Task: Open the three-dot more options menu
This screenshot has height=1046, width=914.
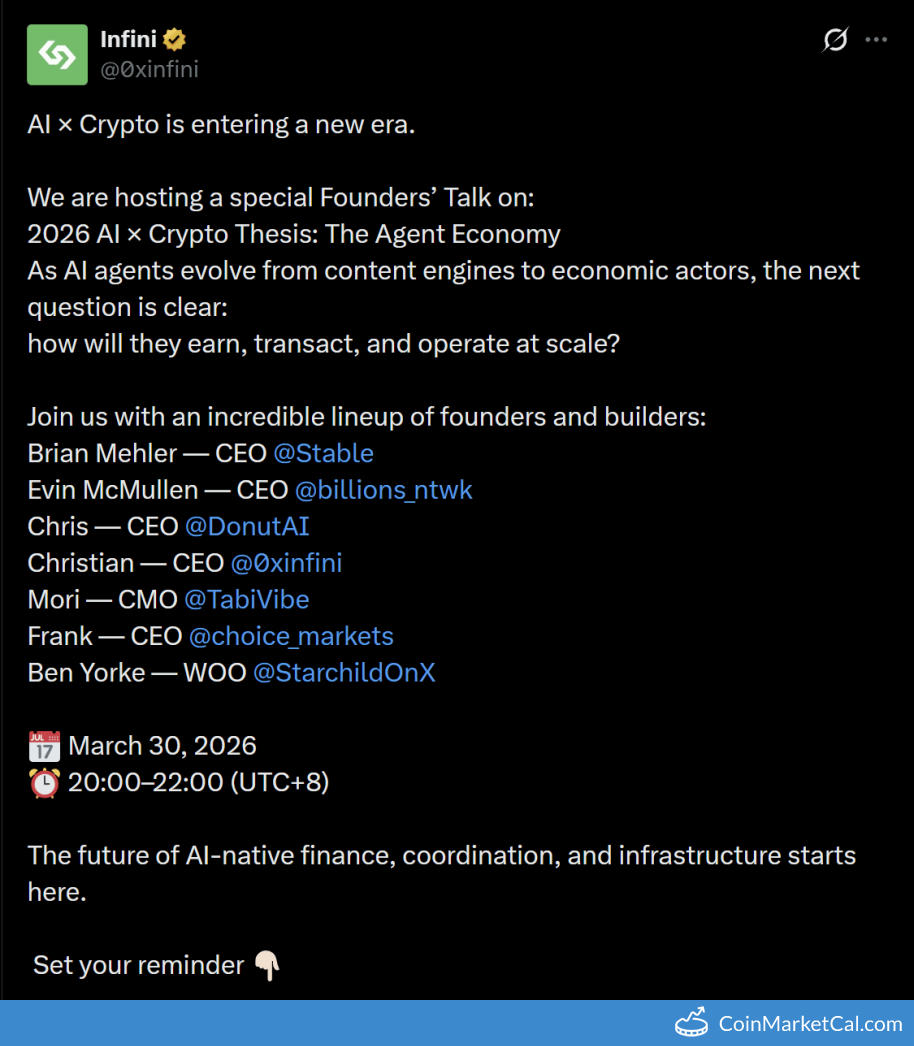Action: (x=876, y=40)
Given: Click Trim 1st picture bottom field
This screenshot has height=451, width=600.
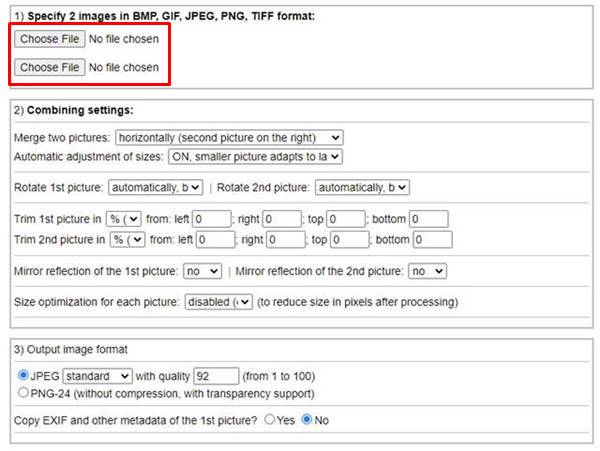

# [GOAL OF THE EXERCISE]
Output the data above without changes, apart from leaving out the pictures.

# [RESPONSE AREA]
Task: Open the three-dot more options menu
This screenshot has height=1046, width=914.
Action: (x=876, y=40)
Given: Click Trim 1st picture bottom field
This screenshot has height=451, width=600.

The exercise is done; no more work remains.